During tool development, we sought expert feedback, and jointly explored modeling capabilities and visual designs to address interpretation and trust issues that hinder analysis. Our iterative design process led to a novel “word borrowing” algorithm, judged as the most accurate by domain experts, outperforming all other models considered at the start of the analysis.
Mapping Intellectual Changes in AcademiaAnalytics Vis ML Domain
We mapped the evolution of 30 years of academic discourse based on topical analysis of 1.05 million Ph.D. dissertations. My visualizations helped machine learning researchers verify model stability, and allowed collaborating social scientists to test alternative hypotheses and verify their discoveries.
Part of this work is to appear in our upcoming Poetics 2013 article.
Frog Gene VisualizationVis Domain
I developed an interactive visualization, the Transcriptome of Xenopus Tropicalis, for exploring 24,000 genes belonging to the frog genus Xenopus.
The tool is presented in our Genome Research 2013 article.
Descriptive KeyphrasesAnalytics Vis ML HCI
I studied how people summarize text using descriptive phrases, and developed a novel algorithm for extracting keyphrases from documents.
In my TOCHI 2012 article, we described our user study on human-generated keyphrases. We systematically examined linguistic features predictive of high-quality summary terms, and developed a model to automatically extract descriptive phrases from text. We identified issues of specificity and redundancy through crowd-sourced user evaluations, and proposed additional algorithms to support adaptive selection of keyphrases. We demonstrated novel text visualizations enabled by our algorithms.
Color CategoriesVis HCI
I devised a probabilistic model for quantifying the effects of languages on color perception, based on an analysis of the World Color Survey and English color naming data collected on the web.

• [ENTRIES SHOWN]:
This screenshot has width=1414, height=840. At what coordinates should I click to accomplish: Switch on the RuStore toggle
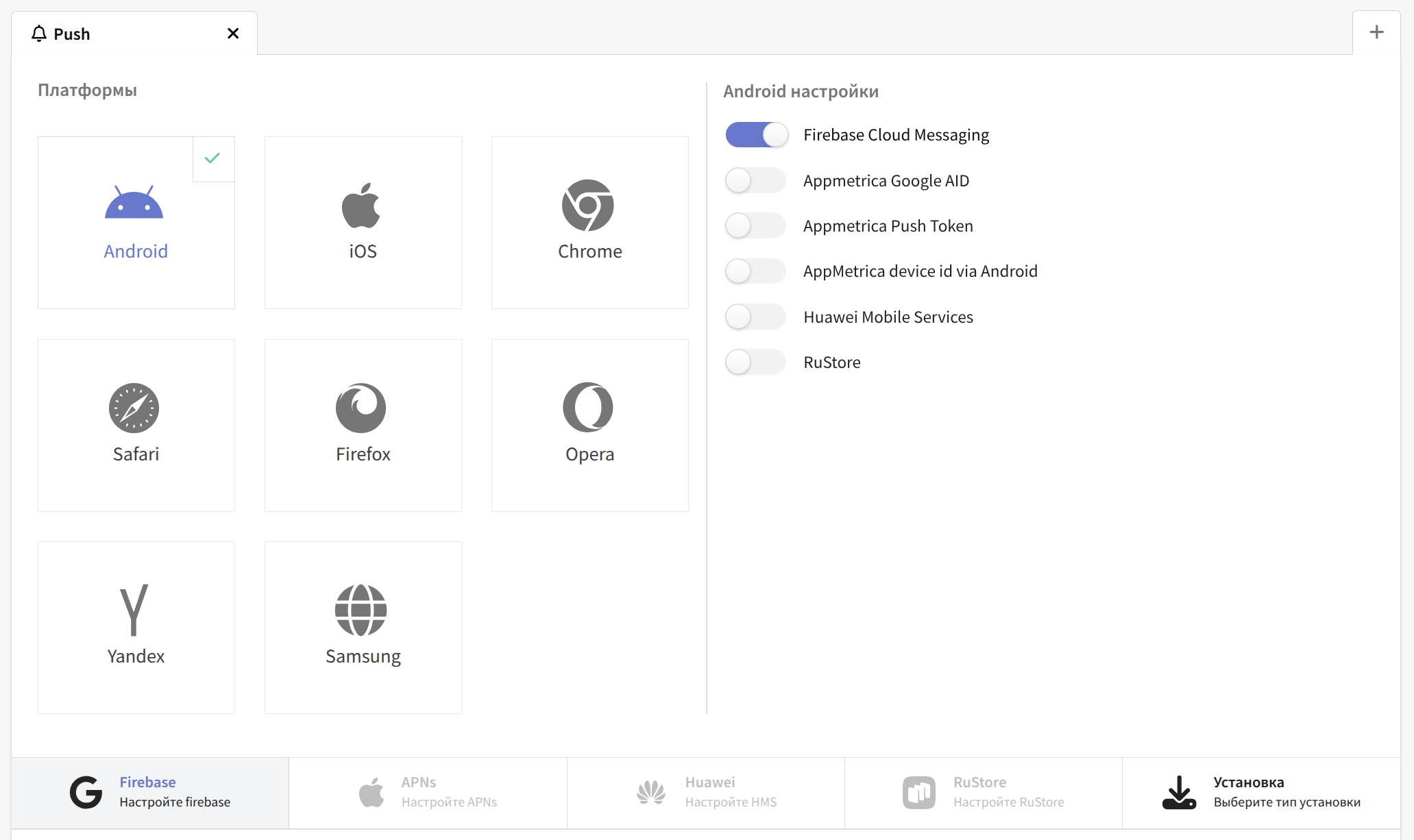(x=756, y=362)
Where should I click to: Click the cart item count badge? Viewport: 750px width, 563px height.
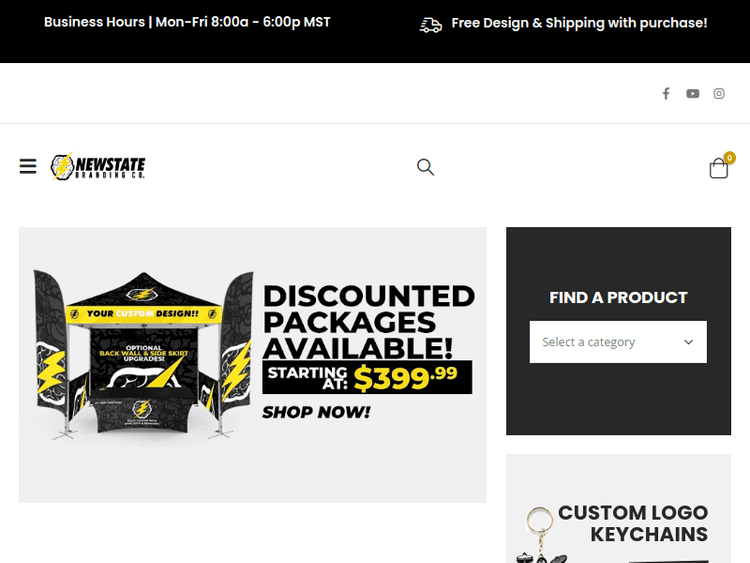click(729, 157)
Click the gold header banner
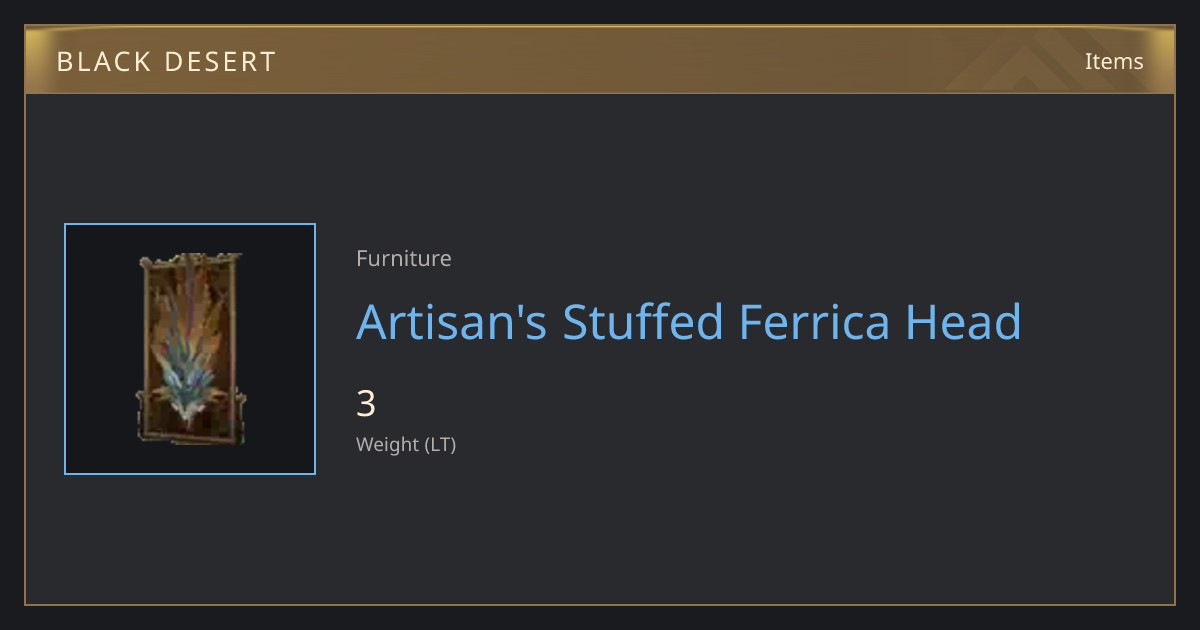The image size is (1200, 630). [600, 60]
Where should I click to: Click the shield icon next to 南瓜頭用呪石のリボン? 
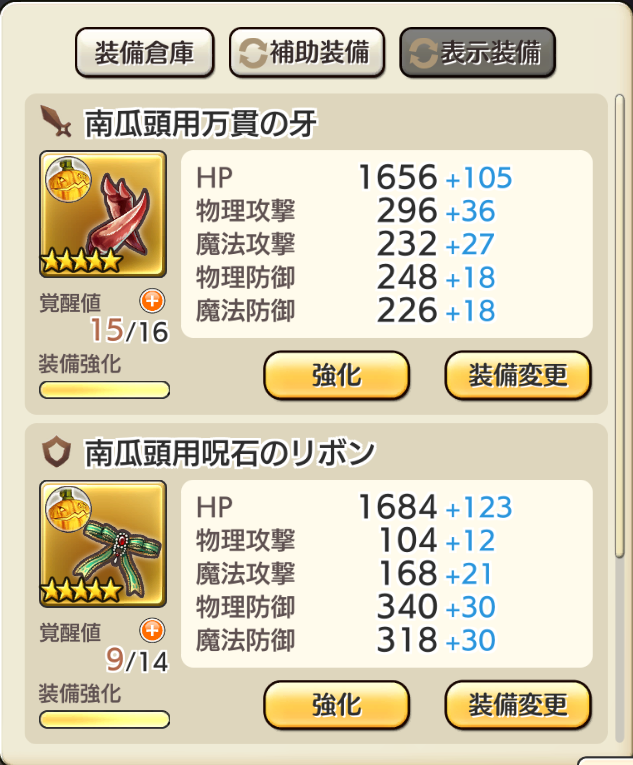pyautogui.click(x=56, y=451)
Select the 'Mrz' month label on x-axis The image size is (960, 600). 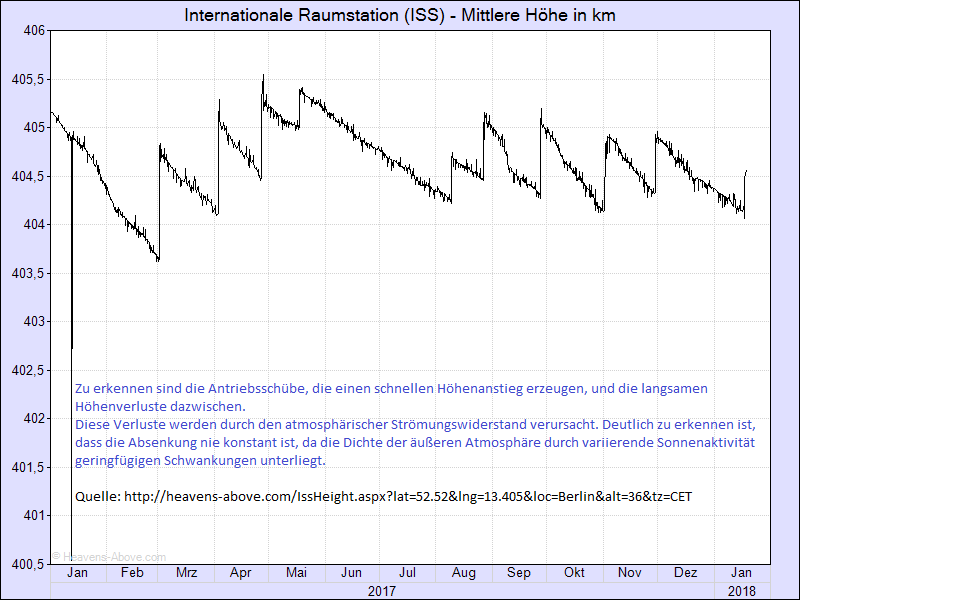click(186, 573)
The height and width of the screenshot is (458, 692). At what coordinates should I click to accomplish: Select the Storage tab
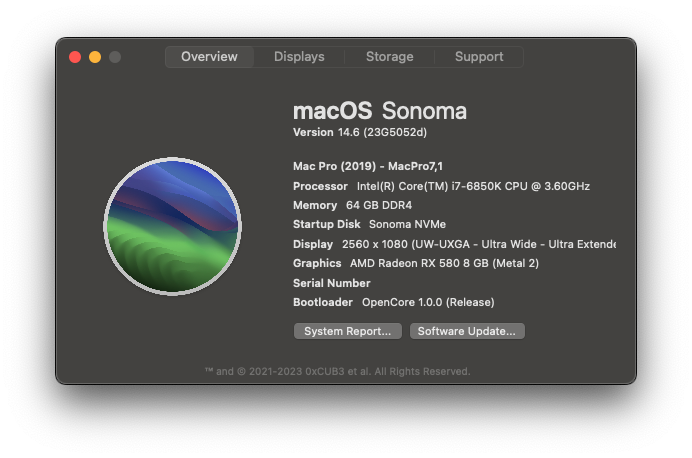(x=389, y=57)
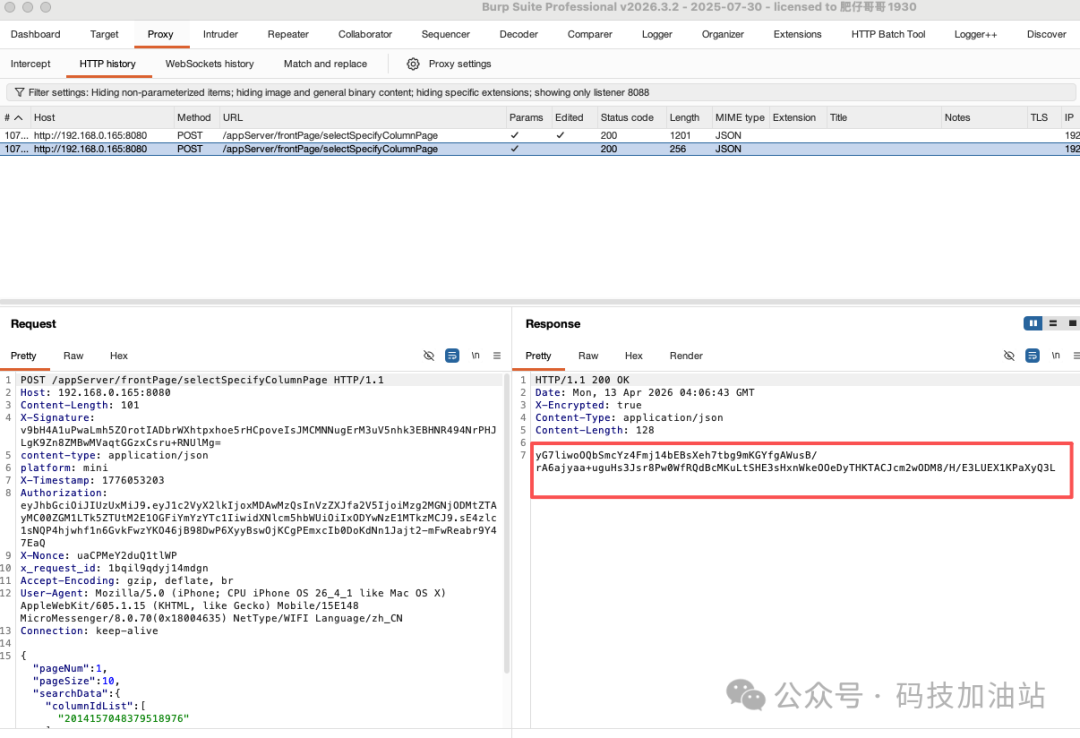Switch to tabbed combined view layout

pos(1072,324)
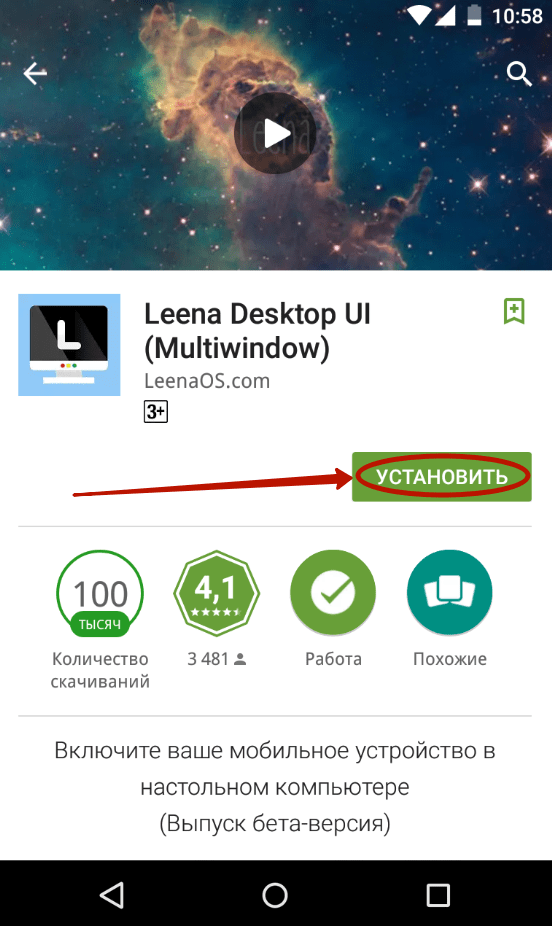Open recent apps square button
Image resolution: width=552 pixels, height=926 pixels.
[x=438, y=895]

• [TASK LIST]:
[a] In the research projects passage, list every article that is cited by publication venue and year.
[b] Resume the research projects passage, starting after its final sentence.

• [ANSWERS PROVIDED]:
[a] Poetics 2013, Genome Research 2013, TOCHI 2012

[b]
In my CIC 2008 paper, we demonstrated that the model can identify well-named regions of the color space.
Interactive Machine TranslationML HCI Domain
While machine translation quality has improved considerably over the last decade, its adoption rate by professional translators remains low, often due to mistrust of system performance.
In this ongoing project, we are studying how to best introduce the technology, so that machine translation can contribute to translators' existing workflow and gain increased acceptance. Conversely, we are also investigating whether a language model can learn from its interactions with professional translators and improve its quality.
Word Vectors for Exploratory Text AnalysisAnalytics ML HCI
Our results applying deep learning to sentiment analysis demonstrate the potential of utilizing a rich word representation to improve text classification. The approach is feasible, because the underlying word vectors are invisible to end users who interact with the model only through predefined and interpretable sentiment labels.
In this ongoing project, I am investigating the use of continuous word embedding algorithms to support exploratory text analysis, such as extracting themes from documents and identifying meaningful word dimensions, in the absence of semantically well-defined axes.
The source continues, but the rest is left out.